He doesn’t so much as acknowledge me.
“Just you today?” I ask, eyeing the empty chair across from him. The breakfast rush is about to end, and lucky for him, I only have one other table right now.
He doesn’t answer, but maybe he doesn’t hear me?
“Coffee?” I ask another obvious question. I mean, the diner is called Brentwood Pancake and Coffee for crying out loud. Everyone comes here for the coffee and plate-sized pancakes, and it’s considered a Class-D felony to order anything else.
Placing his mug right side up on his saucer, he pushes it toward me and I begin to pour. Waving his hand, he stops me when the cup is three-quarters of the way full. A second later, he adds two creams and one half of a sugar packet, but the way he moves is methodical, rigid. With intention.
“Ma’am, this really can’t be that interesting,” he says under his breath, his spoon clinking against the sides of the porcelain mug after he stirs.
“Excuse me?”
“You’re standing here watching me,” he says. Giving the spoon two final taps against the rim of the mug, he then rests it on the saucer before settling his intense amber gaze in my direction. “Isn’t there another table that needs you?”
His eyes are warm like honey but his stare is cold, piercing. Unrelenting.
“You’re right. There is.” I clear my throat and snap out of it. If I was lingering, it wasn’t my intention, but this I’m-sexy-and-I-know-it asshole didn’t need to call me out on it. Sue me for being a little distracted. “I’ll be back to check on you in a minute, okay?”
With that, I leave him alone with his menu and his coffee and his foul mood and his brooding gaze … and his broad shoulders … and his full lips … and I get back to work, stopping at table four to see if Mr. and Mrs. Carnavale need refills on their house blend decafs.
By the time I top them off, I draw in a cleansing breath and head back to Mr. Tall, Dark, and Douche-y, forcing a smile on my face.
“We ready to order?” I ask, pulling my pen from behind my ear and my notepad from my Kelly-green apron.
He folds his menu, offering it to me despite the fact that my hands are full, but I manage to slip it under my arm without dropping anything.
“Two pancakes,” he says. “Eggs. Scrambled. Rye toast. Butter. Not margarine.”
“I’m so sorry.” I point to a sign above the cash register that clearly reads ONE PANCAKE PER PATRON – NO EXCEPTIONS.
He squints, his expression calcifying when he reads it.
“So that’s one pancake, scrambled eggs, and buttered rye toast then,” I recite his order.

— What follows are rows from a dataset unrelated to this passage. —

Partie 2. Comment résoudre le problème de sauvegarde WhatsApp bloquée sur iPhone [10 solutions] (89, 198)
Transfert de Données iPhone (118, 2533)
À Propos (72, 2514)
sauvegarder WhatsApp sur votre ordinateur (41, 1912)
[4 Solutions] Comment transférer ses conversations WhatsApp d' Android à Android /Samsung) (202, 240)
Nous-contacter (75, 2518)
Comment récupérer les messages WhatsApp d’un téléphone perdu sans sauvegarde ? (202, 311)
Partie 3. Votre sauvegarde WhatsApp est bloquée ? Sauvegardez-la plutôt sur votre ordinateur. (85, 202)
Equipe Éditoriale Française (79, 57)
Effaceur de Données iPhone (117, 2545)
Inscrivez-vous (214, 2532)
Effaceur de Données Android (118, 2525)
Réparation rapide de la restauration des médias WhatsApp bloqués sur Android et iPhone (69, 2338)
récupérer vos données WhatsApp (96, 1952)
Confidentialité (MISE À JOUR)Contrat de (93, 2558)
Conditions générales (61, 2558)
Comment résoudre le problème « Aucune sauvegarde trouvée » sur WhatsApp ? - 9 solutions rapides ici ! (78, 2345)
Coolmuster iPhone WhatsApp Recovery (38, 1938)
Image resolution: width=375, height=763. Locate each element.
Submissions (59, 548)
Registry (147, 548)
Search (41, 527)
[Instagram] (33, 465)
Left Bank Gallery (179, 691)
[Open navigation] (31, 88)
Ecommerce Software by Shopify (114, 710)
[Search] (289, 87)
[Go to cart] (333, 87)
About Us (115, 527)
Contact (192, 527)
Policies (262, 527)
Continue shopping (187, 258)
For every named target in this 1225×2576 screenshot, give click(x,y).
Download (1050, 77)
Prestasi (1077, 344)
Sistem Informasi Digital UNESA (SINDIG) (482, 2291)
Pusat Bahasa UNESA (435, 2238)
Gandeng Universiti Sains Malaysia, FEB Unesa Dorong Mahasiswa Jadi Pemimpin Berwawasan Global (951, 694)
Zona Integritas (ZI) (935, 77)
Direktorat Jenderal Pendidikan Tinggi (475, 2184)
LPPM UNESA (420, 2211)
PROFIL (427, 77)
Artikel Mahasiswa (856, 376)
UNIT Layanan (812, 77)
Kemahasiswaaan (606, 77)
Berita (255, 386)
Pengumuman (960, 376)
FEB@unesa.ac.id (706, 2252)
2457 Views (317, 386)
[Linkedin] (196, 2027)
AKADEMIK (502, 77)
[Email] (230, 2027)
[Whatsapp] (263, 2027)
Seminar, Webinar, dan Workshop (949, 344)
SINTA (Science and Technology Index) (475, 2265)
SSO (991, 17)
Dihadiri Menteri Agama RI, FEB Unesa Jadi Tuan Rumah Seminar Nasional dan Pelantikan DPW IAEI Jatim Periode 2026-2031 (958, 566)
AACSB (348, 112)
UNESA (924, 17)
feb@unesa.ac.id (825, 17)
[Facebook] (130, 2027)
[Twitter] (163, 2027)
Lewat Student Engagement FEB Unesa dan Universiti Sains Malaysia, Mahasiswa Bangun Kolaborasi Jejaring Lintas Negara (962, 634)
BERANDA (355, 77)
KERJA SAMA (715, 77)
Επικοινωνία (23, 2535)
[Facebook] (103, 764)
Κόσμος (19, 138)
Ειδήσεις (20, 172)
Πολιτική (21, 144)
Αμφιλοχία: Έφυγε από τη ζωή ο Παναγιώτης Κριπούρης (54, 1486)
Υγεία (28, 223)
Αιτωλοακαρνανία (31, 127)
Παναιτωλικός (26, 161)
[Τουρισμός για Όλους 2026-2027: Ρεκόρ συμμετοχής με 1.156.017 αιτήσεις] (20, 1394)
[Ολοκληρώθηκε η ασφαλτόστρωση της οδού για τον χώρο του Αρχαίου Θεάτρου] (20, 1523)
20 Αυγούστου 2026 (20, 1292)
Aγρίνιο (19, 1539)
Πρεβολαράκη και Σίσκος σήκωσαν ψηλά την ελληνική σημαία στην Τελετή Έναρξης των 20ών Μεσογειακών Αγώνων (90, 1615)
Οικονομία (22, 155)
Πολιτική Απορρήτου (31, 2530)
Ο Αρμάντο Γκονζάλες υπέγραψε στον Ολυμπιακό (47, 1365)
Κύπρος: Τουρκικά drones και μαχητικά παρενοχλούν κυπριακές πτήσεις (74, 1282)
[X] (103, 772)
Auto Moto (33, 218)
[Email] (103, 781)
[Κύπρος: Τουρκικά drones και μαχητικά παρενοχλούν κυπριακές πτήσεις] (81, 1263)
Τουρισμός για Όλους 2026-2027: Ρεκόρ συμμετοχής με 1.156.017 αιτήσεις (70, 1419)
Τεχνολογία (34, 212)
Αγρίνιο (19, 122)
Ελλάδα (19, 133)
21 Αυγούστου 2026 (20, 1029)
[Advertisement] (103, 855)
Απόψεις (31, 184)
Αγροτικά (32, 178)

“What kind of bullshit rule is that?” He checks his watch, like he has somewhere to be.
Or like he doesn’t have the time for a rule that I entirely agree is pure bullshit.
“These pancakes are huge. I promise one will be more than enough.” I try to deescalate the situation before it gets out of hand because it’s never pretty when management has to get involved. The owners of the diner are strict as hell on this policy and their day shift manager is even more so. She’ll happily inform any and all disgruntled customers there’s a reason the “pancake” in Brentwood Pancake and Coffee is singular and not plural.
I’ve seen many a diner walk out of here and never return over this stupid policy and our Yelp review average is in the dumps, but somehow it never seems to be bad for business. The line is perpetually out the door and down the block every weekend morning without fail, and sometimes even on weekdays. These pancakes are admittedly as delicious and more than own up to their reputation, but that stupid rule is nothing more than clever marketing designed to inflate demand.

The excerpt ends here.